-- Requirements --
Repeat the material below with every instance of "computer-use agent" switched to "desktop automation agent". Change nothing else.

Items from a data source:
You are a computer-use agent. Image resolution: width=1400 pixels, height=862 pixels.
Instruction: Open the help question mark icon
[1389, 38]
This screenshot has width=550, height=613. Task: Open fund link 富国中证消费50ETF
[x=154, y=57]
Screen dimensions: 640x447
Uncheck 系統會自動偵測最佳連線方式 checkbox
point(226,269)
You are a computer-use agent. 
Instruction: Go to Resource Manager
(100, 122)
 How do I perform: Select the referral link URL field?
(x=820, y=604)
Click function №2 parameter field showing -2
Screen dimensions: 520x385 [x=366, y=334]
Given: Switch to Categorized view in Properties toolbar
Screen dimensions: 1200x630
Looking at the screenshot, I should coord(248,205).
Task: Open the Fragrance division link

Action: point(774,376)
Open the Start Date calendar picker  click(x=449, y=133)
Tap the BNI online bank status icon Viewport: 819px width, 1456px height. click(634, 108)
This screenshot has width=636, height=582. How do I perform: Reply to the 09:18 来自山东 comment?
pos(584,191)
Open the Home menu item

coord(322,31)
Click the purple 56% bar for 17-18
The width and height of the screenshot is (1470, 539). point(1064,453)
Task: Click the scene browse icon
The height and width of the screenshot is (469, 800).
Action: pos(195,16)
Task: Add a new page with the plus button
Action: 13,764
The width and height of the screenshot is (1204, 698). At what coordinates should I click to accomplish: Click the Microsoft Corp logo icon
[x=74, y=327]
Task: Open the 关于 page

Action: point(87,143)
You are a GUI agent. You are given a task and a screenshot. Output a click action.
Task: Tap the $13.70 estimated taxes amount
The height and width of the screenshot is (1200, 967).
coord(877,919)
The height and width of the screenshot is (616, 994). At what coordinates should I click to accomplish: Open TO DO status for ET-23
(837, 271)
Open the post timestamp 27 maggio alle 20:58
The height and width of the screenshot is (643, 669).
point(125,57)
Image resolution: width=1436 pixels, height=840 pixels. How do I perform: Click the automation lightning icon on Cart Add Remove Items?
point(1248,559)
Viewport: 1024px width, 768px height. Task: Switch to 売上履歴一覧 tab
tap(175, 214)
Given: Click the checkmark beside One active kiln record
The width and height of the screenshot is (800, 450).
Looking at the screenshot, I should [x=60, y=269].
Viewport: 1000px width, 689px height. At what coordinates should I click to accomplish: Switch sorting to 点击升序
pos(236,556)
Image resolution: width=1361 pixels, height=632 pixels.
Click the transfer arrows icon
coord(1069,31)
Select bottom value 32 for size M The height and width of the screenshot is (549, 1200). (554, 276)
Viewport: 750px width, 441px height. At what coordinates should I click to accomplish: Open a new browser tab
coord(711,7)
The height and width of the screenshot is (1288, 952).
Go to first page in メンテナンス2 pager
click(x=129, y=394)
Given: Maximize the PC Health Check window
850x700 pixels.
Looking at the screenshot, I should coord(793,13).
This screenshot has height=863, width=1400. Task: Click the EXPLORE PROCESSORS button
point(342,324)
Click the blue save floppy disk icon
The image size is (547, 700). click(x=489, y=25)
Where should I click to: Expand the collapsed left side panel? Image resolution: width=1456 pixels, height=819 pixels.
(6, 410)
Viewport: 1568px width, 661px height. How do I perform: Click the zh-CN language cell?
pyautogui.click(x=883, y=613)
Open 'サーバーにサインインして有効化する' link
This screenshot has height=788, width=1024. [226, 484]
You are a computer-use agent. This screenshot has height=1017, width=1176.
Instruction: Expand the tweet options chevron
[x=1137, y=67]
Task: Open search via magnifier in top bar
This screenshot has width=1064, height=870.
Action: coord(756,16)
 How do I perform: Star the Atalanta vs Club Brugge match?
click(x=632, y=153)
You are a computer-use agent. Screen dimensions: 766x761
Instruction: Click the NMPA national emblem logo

-- Finished exercise --
You are a desktop automation agent. Image resolution: width=1400 pixels, height=862 pixels.
Instruction: Open the help question mark icon
[1389, 38]
This screenshot has width=550, height=613. Task: Open fund link 富国中证消费50ETF
[x=154, y=57]
Screen dimensions: 640x447
Uncheck 系統會自動偵測最佳連線方式 checkbox
point(226,269)
You are a desktop automation agent. 
Instruction: Go to Resource Manager
(100, 122)
 How do I perform: Select the referral link URL field?
(x=820, y=604)
Click function №2 parameter field showing -2
Screen dimensions: 520x385 [x=366, y=334]
Given: Switch to Categorized view in Properties toolbar
Screen dimensions: 1200x630
Looking at the screenshot, I should coord(248,205).
Task: Open the Fragrance division link

Action: point(774,376)
Open the Start Date calendar picker  click(x=449, y=133)
Tap the BNI online bank status icon Viewport: 819px width, 1456px height. click(634, 108)
This screenshot has width=636, height=582. How do I perform: Reply to the 09:18 来自山东 comment?
pos(584,191)
Open the Home menu item

coord(322,31)
Click the purple 56% bar for 17-18
The width and height of the screenshot is (1470, 539). point(1064,453)
Task: Click the scene browse icon
The height and width of the screenshot is (469, 800).
Action: pos(195,16)
Task: Add a new page with the plus button
Action: 13,764
The width and height of the screenshot is (1204, 698). At what coordinates should I click to accomplish: Click the Microsoft Corp logo icon
[x=74, y=327]
Task: Open the 关于 page

Action: point(87,143)
You are a GUI agent. You are given a task and a screenshot. Output a click action.
Task: Tap the $13.70 estimated taxes amount
The height and width of the screenshot is (1200, 967).
coord(877,919)
The height and width of the screenshot is (616, 994). At what coordinates should I click to accomplish: Open TO DO status for ET-23
(837, 271)
Open the post timestamp 27 maggio alle 20:58
The height and width of the screenshot is (643, 669).
point(125,57)
Image resolution: width=1436 pixels, height=840 pixels. How do I perform: Click the automation lightning icon on Cart Add Remove Items?
point(1248,559)
Viewport: 1024px width, 768px height. Task: Switch to 売上履歴一覧 tab
tap(175, 214)
Given: Click the checkmark beside One active kiln record
The width and height of the screenshot is (800, 450).
Looking at the screenshot, I should [x=60, y=269].
Viewport: 1000px width, 689px height. At what coordinates should I click to accomplish: Switch sorting to 点击升序
pos(236,556)
Image resolution: width=1361 pixels, height=632 pixels.
Click the transfer arrows icon
coord(1069,31)
Select bottom value 32 for size M The height and width of the screenshot is (549, 1200). (554, 276)
Viewport: 750px width, 441px height. At what coordinates should I click to accomplish: Open a new browser tab
coord(711,7)
The height and width of the screenshot is (1288, 952).
Go to first page in メンテナンス2 pager
click(x=129, y=394)
Given: Maximize the PC Health Check window
850x700 pixels.
Looking at the screenshot, I should coord(793,13).
This screenshot has height=863, width=1400. Task: Click the EXPLORE PROCESSORS button
point(342,324)
Click the blue save floppy disk icon
The image size is (547, 700). click(x=489, y=25)
Where should I click to: Expand the collapsed left side panel? Image resolution: width=1456 pixels, height=819 pixels.
(6, 410)
Viewport: 1568px width, 661px height. How do I perform: Click the zh-CN language cell?
pyautogui.click(x=883, y=613)
Open 'サーバーにサインインして有効化する' link
This screenshot has height=788, width=1024. [226, 484]
You are a desktop automation agent. This screenshot has height=1017, width=1176.
Instruction: Expand the tweet options chevron
[x=1137, y=67]
Task: Open search via magnifier in top bar
This screenshot has width=1064, height=870.
Action: coord(756,16)
 How do I perform: Star the Atalanta vs Club Brugge match?
click(x=632, y=153)
You are a desktop automation agent. Screen dimensions: 766x761
Instruction: Click the NMPA national emblem logo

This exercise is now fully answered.